Thursday, July 30, 2015

From Heartbreak to Joy

In the back of my mind, I knew as the boys got older Evan would begin to ask more questions about Alex. He has asked the basics like why can't Alex walk or talk like him, why does Alex go to therapy or why does Alex need help with things.

I have been very fortunate to have a child like Evan. He has always been a very independent player, extremely helpful and never asks for much. But then there is a part of me that feels like he is overshadowed by Alex's disability. Having twins didn't allow for much one on one time with the boys when they were infants. I was committed to having a schedule and sticking to it for my own sanity. 

For five years Alex has depended on me and he probably will for life, but once Evan started showing signs of independence, I let him run with it and maybe even took advantage of it at times. To be fair, I wanted him to learn the importance of helping someone in need whether it be Alex or a Grandparent or a stranger.

Obviously Alex gets more attention with his needs, but I always try my best to give Evan the attention and one on one time he needs and deserves. I strive to never turn him down when he asks me to do something - whether it be build train tracks, play a game or play catch. He always seems to enjoy our time together.

Yesterday I realized that I am not enough and there is something missing in Evan's life. Something I have cried over and over about. It is the one thing I wish more than anything I could give him and the one thing I question as to why he had to be robbed of it. Everyone is always looking at Alex and seeing what he is missing but I don't think people see how it affects Evan too.

The other day we were in the car on our way to the beach when out of the blue he told me I need to have another baby in my belly. (He has been asking about another sibling for a few months now, but it is highly doubtful that it will happen) A sister he said and when I asked why, his answer broke my heart into a million little pieces. He said Alex can't walk or talk and he wants someone to play with. Thankfully I had my sunglasses on and he couldn't see the tears as they fell down my cheeks. I had to get my composure so I could answer him.

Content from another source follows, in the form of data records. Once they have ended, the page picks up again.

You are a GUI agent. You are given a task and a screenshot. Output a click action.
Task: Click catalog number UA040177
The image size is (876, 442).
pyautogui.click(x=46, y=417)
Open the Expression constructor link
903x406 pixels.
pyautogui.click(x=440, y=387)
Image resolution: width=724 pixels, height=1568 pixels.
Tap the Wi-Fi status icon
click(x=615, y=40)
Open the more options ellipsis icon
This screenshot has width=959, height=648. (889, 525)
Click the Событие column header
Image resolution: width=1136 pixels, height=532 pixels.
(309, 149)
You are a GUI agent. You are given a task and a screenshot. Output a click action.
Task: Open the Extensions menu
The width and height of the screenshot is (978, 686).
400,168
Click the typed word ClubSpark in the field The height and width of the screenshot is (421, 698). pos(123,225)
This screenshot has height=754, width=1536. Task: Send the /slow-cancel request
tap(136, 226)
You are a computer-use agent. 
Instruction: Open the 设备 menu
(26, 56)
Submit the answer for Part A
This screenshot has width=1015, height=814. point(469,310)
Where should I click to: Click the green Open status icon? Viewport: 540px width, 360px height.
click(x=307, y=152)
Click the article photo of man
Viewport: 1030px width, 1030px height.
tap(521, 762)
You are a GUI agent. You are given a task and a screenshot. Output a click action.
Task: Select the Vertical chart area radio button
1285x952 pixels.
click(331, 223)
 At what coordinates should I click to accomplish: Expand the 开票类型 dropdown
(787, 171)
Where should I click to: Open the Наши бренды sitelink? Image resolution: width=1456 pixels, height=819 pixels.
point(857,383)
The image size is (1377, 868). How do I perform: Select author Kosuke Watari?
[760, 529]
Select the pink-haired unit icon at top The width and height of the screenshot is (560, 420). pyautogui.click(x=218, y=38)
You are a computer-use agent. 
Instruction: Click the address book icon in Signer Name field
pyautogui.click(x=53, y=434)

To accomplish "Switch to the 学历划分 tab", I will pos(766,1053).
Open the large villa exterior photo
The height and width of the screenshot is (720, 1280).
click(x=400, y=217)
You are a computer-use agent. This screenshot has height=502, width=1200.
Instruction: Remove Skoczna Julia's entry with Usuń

I went on to explain the different ways that he and Alex DO play together and all of the fun stuff they do together. I reminded him of the friends he has that we have spent a crazy amount of time with this summer that he has to play with and how he will have new friends at school in the fall. He seemed OK with my answers seeing that he didn't continue to push the issue. Once we got to the beach with their friends, all was forgotten. I don't think he realizes that me having a baby isn't going to give him an instant five year old playmate that he desires, but I wasn't about to get into that! It took most of the day for me to piece my heart back together. It is not easy to recover from something like that.

Just this morning, Evan mentioned again how Alex can't walk, but then he quickly followed up with how he can walk in his walker and when he is bigger he will walk. (More Tears). The hope he has in his heart is already prominent even if he doesn't understand just yet. It brings me great joy.

The other night I found out that he mentioned this same thing to Eric one night last week, so Eric took them on an "adventure" in the back yard where Alex and Evan had to work as a team. Evan had to find certain things and give them to Alex (who was in the wagon) to hold onto. I bet people don't realize the lengths we go to as parents to do things that regular families take for granted. When Eric told me this, my heart melted. This is why HE was picked for ME and why WE were picked for Alex and Evan. It takes a special kind of family to do what we do. It is hard, it is challenging but more importantly it is rewarding. I love my family. Our life is different than most but I am not about to sit around and allow these difficult moments bring me down. I have to pick myself back up and keep moving forward.